§ Passage
BEGIN

May 15, 2010
Require Use Of Experts To Get Genetic Tests?

Let me go on record as disagreeing with the Association for Molecular Pathology. Genetic testing should be available without consent of a medical doctor.

In response to recent announcements about consumer genetic tests being made available in retail drugstores, the Association for Molecular Pathology (AMP) today reiterated its position that these tests should be provided to the public only through the services of appropriate health care professionals that order tests from laboratories that are certified by CLIA for highcomplexity testing.

More generally, I'd really like to see wider availability of medical tests without a visit to a doctor's office.

Think about the general trend with information: more, direct and easier access, greater availability. Microfluidic devices that serve as labs on a chip are going to be the next big thing in medical testing. No need to have your blood sent to a lab when you can literally carry the lab in your pocket. No need to go to a drug store or a doctor's office to get a test done.

END

§ Prompt A
In the post on genetic testing, why does the author say there will be no need to have blood sent to a lab?
§ Prompt B
List everything the post on genetic testing says there will be "No need" to do.

§ Dataset extract

BEGIN

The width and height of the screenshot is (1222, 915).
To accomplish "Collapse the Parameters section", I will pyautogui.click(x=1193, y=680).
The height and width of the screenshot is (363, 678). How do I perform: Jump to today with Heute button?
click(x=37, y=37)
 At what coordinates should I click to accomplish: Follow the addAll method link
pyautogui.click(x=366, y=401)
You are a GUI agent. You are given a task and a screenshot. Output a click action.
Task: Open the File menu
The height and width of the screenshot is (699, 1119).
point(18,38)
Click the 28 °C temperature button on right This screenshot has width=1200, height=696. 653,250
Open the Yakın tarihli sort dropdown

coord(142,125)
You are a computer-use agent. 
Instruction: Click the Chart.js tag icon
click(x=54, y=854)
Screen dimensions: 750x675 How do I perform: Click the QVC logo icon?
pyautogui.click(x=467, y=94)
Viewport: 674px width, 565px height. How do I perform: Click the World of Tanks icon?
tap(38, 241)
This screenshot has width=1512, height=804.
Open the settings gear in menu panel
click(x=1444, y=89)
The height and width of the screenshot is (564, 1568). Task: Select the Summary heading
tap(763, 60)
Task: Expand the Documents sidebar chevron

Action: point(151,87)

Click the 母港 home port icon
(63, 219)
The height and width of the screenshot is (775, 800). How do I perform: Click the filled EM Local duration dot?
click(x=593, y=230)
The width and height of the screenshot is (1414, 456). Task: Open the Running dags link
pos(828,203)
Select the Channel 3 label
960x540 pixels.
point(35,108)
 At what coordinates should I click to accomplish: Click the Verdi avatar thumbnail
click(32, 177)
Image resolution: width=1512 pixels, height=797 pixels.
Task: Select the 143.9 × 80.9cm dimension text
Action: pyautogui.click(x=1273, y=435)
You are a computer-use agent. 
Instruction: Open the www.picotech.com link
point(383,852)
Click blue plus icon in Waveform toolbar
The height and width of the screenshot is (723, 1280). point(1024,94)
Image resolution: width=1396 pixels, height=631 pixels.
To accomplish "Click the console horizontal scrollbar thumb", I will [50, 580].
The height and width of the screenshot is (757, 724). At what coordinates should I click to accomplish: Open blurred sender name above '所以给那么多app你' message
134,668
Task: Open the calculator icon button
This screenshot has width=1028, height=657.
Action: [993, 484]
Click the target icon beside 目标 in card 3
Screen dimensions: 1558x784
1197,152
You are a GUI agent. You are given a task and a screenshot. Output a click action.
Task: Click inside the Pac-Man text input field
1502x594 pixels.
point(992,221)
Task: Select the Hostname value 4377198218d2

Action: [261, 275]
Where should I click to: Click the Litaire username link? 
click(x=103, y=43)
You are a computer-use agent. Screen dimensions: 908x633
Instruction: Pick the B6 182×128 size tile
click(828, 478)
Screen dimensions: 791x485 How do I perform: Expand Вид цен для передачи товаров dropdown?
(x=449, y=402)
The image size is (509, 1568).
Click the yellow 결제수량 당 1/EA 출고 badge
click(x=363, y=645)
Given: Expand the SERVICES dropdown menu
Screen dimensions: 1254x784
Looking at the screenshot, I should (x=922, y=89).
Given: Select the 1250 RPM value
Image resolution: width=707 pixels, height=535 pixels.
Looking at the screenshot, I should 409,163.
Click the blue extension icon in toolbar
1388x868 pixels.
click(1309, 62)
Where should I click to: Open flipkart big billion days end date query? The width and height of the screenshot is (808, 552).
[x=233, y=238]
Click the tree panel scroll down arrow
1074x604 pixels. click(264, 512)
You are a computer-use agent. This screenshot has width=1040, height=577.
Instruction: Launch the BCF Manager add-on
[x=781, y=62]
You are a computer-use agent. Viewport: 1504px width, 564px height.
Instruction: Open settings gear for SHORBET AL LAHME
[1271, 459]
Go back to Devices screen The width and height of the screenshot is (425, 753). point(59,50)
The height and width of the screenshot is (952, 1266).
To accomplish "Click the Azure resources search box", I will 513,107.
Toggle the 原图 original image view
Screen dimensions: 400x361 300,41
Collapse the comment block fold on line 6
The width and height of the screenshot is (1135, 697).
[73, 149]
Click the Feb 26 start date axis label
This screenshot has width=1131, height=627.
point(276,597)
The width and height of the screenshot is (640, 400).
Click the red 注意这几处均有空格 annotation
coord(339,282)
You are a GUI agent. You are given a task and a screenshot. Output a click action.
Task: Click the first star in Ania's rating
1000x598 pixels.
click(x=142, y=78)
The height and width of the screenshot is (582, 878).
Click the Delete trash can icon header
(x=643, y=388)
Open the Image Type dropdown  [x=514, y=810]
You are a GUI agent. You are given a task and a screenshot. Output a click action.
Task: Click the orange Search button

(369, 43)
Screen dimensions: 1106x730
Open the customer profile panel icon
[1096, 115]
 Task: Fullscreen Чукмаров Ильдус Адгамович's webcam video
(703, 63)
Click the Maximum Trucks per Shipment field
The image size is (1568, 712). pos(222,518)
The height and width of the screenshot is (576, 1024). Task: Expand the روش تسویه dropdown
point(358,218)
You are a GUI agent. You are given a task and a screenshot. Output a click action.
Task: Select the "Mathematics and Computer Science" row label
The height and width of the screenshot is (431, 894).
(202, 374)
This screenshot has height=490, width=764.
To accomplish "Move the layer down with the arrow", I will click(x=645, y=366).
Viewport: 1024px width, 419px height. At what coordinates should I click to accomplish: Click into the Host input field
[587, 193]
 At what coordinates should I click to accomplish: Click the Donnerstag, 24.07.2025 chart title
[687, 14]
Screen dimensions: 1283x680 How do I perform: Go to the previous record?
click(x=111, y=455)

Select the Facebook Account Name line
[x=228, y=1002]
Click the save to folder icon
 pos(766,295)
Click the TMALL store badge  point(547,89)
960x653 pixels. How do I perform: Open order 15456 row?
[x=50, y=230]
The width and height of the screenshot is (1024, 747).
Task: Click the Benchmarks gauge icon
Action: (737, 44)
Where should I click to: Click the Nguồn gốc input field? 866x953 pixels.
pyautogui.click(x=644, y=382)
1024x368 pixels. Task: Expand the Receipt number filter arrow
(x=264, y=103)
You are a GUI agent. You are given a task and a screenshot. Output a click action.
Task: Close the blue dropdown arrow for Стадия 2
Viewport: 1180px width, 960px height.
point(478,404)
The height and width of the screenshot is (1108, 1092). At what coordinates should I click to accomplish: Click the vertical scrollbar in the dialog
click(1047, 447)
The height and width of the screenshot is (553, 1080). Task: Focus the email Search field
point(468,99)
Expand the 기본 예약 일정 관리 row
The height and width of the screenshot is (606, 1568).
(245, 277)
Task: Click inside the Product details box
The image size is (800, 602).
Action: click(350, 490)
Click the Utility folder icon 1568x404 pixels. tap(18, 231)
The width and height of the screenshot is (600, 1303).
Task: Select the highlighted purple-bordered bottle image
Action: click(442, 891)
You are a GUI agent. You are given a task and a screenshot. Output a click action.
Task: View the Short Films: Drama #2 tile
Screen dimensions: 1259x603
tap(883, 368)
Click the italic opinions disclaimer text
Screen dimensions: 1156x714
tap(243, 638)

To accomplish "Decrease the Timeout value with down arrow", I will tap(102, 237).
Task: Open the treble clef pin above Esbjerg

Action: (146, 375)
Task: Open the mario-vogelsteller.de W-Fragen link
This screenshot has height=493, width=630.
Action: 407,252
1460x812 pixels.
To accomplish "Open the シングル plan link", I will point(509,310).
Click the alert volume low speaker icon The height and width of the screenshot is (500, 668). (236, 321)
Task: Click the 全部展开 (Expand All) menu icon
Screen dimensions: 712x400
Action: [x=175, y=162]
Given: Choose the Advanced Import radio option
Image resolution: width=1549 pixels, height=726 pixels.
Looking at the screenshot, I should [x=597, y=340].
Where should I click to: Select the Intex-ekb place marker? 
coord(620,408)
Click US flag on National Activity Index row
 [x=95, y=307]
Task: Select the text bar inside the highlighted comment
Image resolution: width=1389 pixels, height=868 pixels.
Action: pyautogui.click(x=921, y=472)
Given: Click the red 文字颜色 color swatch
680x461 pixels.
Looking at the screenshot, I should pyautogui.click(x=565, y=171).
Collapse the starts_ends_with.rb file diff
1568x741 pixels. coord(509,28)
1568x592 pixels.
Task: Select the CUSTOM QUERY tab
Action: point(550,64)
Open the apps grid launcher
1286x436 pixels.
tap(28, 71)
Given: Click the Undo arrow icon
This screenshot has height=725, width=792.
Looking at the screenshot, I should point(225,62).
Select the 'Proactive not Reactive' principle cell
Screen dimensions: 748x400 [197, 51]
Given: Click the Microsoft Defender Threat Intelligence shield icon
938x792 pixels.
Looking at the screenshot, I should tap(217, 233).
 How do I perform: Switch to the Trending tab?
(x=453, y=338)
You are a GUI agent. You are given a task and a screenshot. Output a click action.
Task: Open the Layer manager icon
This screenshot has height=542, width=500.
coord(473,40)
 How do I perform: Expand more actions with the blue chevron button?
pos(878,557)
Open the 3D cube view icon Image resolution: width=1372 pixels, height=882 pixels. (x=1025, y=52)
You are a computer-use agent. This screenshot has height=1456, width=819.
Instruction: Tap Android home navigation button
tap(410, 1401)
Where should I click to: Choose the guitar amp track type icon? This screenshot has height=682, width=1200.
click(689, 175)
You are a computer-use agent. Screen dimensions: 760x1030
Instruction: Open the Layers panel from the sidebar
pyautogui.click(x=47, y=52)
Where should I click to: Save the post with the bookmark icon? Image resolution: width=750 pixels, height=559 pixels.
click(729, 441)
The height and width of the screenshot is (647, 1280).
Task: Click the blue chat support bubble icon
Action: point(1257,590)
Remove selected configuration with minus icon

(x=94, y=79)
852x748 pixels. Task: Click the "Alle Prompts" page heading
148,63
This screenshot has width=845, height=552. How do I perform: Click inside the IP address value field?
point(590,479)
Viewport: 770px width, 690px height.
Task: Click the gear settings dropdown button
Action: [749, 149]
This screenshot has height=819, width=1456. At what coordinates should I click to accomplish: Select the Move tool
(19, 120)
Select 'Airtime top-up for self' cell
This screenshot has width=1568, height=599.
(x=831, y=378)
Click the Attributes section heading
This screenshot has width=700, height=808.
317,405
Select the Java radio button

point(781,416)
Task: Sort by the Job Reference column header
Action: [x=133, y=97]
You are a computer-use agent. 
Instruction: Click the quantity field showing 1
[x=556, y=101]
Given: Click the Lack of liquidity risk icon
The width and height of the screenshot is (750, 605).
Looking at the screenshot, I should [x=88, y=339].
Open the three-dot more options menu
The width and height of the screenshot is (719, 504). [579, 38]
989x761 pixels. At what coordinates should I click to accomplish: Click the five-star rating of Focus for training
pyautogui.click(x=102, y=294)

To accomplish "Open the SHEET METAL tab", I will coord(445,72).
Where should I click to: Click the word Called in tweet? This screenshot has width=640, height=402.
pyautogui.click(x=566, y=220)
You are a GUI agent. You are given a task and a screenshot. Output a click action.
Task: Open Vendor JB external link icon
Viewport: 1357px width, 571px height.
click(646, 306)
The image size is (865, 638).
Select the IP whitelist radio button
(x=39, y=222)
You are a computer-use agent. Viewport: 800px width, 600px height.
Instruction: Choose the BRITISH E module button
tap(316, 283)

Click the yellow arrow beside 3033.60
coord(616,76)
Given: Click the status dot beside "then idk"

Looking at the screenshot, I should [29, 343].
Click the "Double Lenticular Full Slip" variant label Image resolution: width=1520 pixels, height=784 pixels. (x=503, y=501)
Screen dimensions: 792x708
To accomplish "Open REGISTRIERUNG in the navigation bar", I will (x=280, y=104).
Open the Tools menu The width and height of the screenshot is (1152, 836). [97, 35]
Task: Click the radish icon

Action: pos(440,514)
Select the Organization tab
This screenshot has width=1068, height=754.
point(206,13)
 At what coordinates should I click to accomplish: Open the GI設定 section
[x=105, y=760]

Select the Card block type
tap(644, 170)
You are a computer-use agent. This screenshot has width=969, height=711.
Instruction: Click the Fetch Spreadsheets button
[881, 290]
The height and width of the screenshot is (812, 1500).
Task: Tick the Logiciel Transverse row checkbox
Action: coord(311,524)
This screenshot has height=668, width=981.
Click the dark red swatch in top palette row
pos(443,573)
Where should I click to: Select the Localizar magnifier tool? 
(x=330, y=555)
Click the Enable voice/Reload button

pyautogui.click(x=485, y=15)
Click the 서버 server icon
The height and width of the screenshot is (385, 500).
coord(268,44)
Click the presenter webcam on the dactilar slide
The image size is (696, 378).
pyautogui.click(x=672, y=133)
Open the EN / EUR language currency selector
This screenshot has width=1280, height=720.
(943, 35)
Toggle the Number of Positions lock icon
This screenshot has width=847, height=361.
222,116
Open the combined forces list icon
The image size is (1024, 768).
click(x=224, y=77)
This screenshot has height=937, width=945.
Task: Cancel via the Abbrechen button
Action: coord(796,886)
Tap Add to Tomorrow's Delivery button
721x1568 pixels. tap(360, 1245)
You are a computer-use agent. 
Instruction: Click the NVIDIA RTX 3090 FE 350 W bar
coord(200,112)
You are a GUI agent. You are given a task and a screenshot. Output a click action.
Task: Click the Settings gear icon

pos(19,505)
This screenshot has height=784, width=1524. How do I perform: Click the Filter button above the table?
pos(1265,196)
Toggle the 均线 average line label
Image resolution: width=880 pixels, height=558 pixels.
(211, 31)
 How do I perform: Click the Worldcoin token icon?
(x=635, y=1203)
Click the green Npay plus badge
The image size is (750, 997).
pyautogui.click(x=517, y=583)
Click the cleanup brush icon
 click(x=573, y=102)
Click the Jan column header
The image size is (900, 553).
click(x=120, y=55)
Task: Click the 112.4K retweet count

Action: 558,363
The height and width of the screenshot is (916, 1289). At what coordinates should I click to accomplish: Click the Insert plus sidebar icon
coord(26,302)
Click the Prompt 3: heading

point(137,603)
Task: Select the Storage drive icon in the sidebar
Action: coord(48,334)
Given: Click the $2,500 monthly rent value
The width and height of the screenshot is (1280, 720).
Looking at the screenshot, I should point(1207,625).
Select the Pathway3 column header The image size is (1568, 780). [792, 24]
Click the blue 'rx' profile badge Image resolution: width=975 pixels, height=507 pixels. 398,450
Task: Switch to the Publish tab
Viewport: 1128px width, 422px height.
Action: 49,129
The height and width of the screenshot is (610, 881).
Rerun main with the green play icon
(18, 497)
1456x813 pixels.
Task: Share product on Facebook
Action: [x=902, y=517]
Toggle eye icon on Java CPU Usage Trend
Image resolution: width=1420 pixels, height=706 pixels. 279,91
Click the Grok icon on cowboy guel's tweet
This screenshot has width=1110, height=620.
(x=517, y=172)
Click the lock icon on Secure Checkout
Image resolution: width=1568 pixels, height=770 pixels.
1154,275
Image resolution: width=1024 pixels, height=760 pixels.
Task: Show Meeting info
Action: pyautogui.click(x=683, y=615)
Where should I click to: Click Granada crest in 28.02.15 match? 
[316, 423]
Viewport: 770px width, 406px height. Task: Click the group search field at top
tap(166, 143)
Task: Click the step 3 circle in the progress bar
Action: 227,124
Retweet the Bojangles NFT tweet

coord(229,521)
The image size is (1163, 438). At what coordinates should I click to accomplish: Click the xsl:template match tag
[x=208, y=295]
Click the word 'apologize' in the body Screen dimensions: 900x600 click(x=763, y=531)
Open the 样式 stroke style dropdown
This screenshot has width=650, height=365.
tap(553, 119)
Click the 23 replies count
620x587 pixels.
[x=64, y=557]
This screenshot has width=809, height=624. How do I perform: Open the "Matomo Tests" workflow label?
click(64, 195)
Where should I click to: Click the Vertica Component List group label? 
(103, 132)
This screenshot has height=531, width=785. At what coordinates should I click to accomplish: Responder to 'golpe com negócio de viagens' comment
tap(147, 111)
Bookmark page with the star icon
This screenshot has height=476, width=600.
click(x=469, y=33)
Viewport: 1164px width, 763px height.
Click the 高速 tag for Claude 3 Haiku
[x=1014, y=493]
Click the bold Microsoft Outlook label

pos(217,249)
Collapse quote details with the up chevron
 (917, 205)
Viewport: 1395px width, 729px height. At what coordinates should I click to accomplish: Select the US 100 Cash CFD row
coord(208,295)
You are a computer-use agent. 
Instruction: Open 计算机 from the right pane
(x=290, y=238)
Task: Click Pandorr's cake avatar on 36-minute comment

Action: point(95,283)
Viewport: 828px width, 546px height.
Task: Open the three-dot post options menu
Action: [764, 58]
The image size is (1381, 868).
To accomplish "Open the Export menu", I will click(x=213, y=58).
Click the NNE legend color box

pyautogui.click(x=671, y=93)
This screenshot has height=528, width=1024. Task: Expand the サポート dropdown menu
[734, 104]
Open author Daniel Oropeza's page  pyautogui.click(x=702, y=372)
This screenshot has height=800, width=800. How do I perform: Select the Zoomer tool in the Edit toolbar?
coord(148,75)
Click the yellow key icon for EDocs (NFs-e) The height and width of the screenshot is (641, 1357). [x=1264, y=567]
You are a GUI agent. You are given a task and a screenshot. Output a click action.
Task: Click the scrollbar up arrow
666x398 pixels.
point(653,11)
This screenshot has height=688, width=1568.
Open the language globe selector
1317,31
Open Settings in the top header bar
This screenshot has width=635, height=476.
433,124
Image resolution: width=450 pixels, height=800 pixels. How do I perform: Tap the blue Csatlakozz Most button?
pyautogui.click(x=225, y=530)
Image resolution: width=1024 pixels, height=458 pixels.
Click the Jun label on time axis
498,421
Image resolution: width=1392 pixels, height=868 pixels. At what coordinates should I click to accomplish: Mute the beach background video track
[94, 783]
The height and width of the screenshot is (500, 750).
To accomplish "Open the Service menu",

END

§ Your response A
Microfluidic devices that serve as labs on a chip will let you literally carry the lab in your pocket.

§ Your response B
- Have your blood sent to a lab
- Go to a drug store to get a test done
- Go to a doctor's office to get a test done